§ SELECTED PASSAGE
LONDON: Oil prices fell today after Saudi Arabia and Russia delayed a meeting to discuss output cuts that could help reduce global oversupply as the coronavirus pandemic pummels demand.
Brent crude fell more than US$3 (RM13.11) when Asian markets opened but recovered some ground, with traders hopeful that a deal between the top producers was still within reach.
At 1135 GMT, Brent was down 81 cents, or 2.4%, at US$33.30 a barrel. US crude was 65 cents, or 2.3%, lower at US$27.69 a barrel, off a session low of US$25.28.
The Organization of the Petroleum Exporting Countries and its allies, a group known as Opec+, is expected to meet on Thursday, instead of today, to discuss cutting production.
“Perhaps it is best that the meeting was delayed for producers to cement a minimum of common ground before the actual discussions take place on Thursday,” said BNP Paribas analyst Harry Tchilinguirian, although he noted initial disappointment at the delay had driven down prices in Asian business.

§ WORK INSTRUCTIONS
(1) Copy the stretch of the oil price report from "At 1135 GMT, Brent" through "discuss cutting production.".
(2) List every amount in the oil price report that is written with the "US$" sign.

§ SUPPLIED INFORMATION
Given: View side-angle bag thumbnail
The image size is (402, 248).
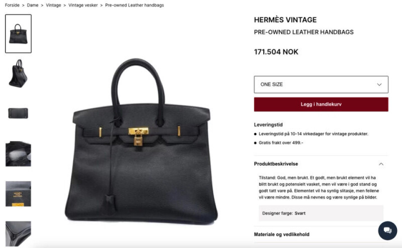Looking at the screenshot, I should point(18,73).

§ RESULTS FOR EACH TASK
(1)
At 1135 GMT, Brent was down 81 cents, or 2.4%, at US$33.30 a barrel. US crude was 65 cents, or 2.3%, lower at US$27.69 a barrel, off a session low of US$25.28.
The Organization of the Petroleum Exporting Countries and its allies, a group known as Opec+, is expected to meet on Thursday, instead of today, to discuss cutting production.

(2)
US$3
US$33.30
US$27.69
US$25.28